Y= f(X1, X2, X3, X4 X5, X6, X7…) Where, Y is the dependent variable ie ., the repayment capacity The independent variables viz., X1to X4 are considered as quantitative factors while X5 to X7 are considered as qualitative factors. X1(+) = Gross returns from the enterprise for which the loan was taken during a season /year (in Rs.) X2(-) = Working expenses in Rs. X3(-) = Family consumption expenditure in Rs. X4(-) = Other loans due in Rs. X5(+) = Literacy X6(+) = Managerial skill X7(+) = Moral characters like honesty, integrity etc. Note: Signs in the brackets are apriori signs. Hence, eventhough the returns are high, the repayment capacity is less because of other factors. The estimation of repayment capacity varies from crop loans (i.e. self liquidating loans) to term loans (partially liquidating loans) Repayment capacity for crop loans Gross Income- (working expenses excluding the proposed crop loan + family living expenses + other loans due+ miscellaneous expenditure ) Repayment capacity for term loans Gross Income- (working expenses + family living expenses + other loans due+ miscellaneous expenditure + annual installment due for term loan)
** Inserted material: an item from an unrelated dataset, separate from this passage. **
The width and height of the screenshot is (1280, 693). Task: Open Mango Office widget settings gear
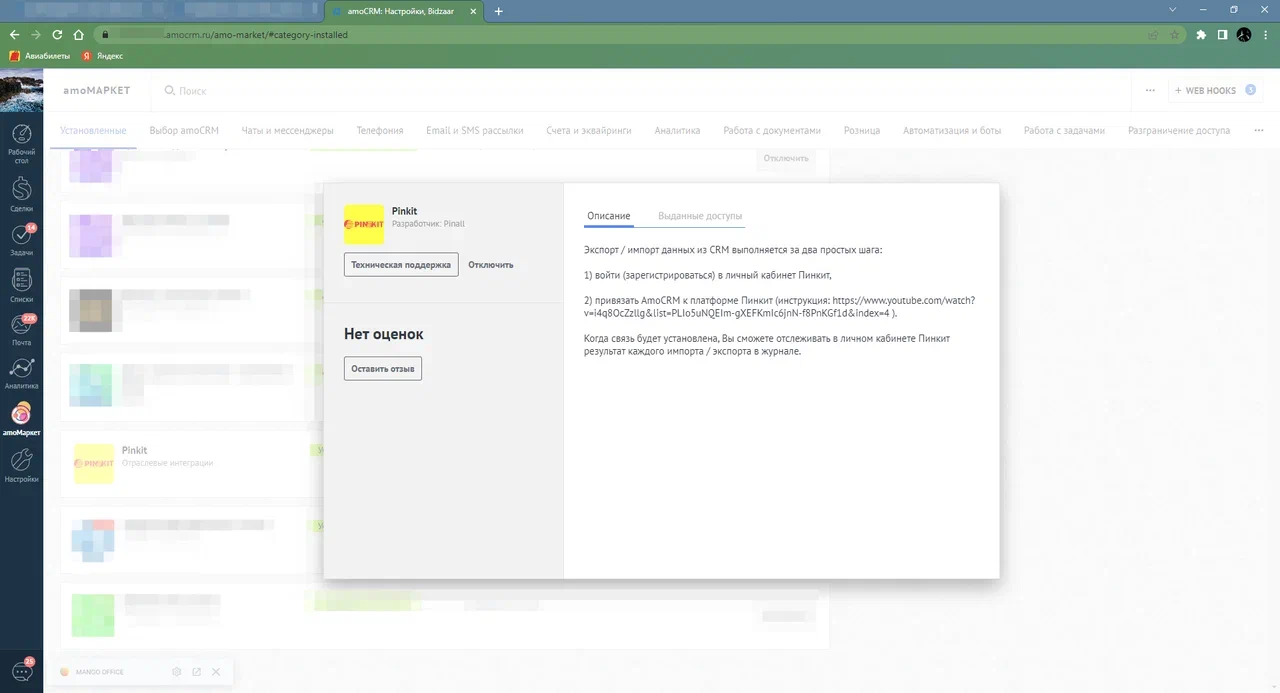coord(177,672)
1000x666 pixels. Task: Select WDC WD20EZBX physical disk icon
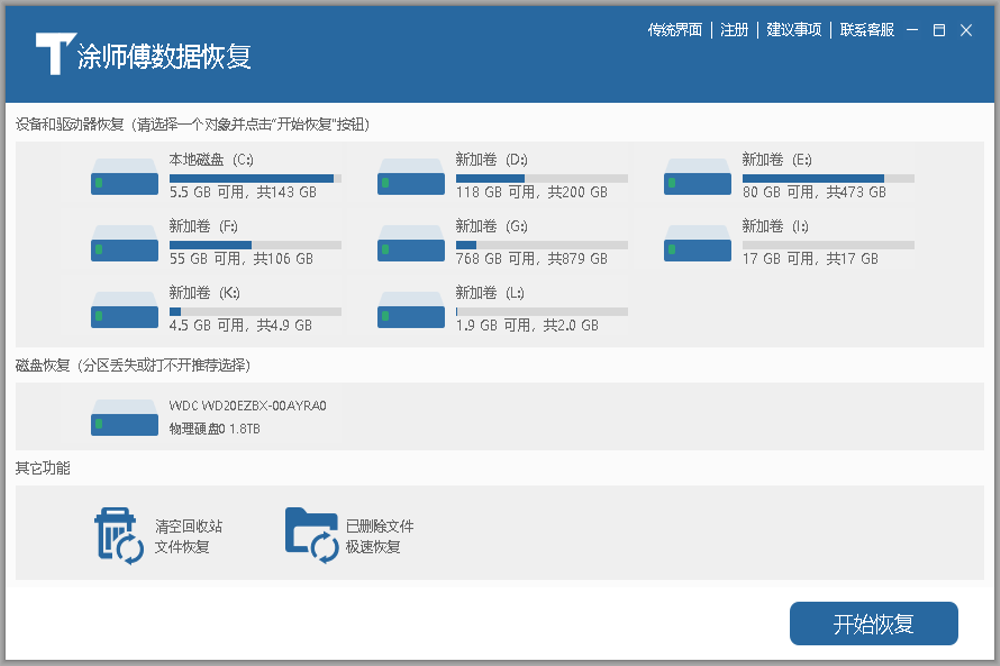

Causes for the poor repayment capacity of Indian farmer Small size of the farm holdings due to fragmentation of the land. Low production and productivity of the crops. High family consumption expenditure. Low prices and rapid fluctuations in prices of agricultural commodities. Using credit for unproductive purposes Low farmer’s equity/ net worth. Lack of adoption of improved technology. Poor management of limited farm resources, etc Measures for strengthening the repayment capacity Increasing the net income by proper organization and operation of the farm business. Adopting the potential technology for increasing the production and reducing the expenses on the farm. Removing the imbalances in the resource availability. Making the schedule of loan repayment plan as per the flow of income. Improving the net worth of the farm households. Diversification of the farm enterprises. Adoption of risk management strategies like insurance of crops, animals and machinery and hedging to control price variations ,etc.,  

Risk Bearing Ability It is the ability of the farmer to withstand the risk that arises due to financial loss. Risk can be quantified by statistical techniques like coefficient of variation (CV), standard deviation (SD) and programming models. The words risk and uncertainty are synonymously used. Some sources / types of risk   Production/ physical risk. Technological risk. Personal risk Institutional risk Weather uncertainty. Price risk   Repayment capacity under risk   Deflated gross Income- (working expenses excluding the proposed crop loan+ family living expenses + other loans due+ miscellaneous expenditure )

Measures to strengthen risk bearing ability Increasing the owner’s equity/net worth  Reducing the farm and family expenditure. Developing the moral character i.e. honesty, integrity , dependability and feeling the responsibility etc. All these qualities put together are also called as credit rating .  Undertaking the reliable and stable enterprises ( enterprises giving the guaranteed and steady income) Improving the ability to borrow funds during good and bad times of crop production. Improving the ability to earn and save money. A part of the farm earnings should be saved by the farmer so as to meet the uncertainty in future.  Taking up of crop, livestock and machinery insurance.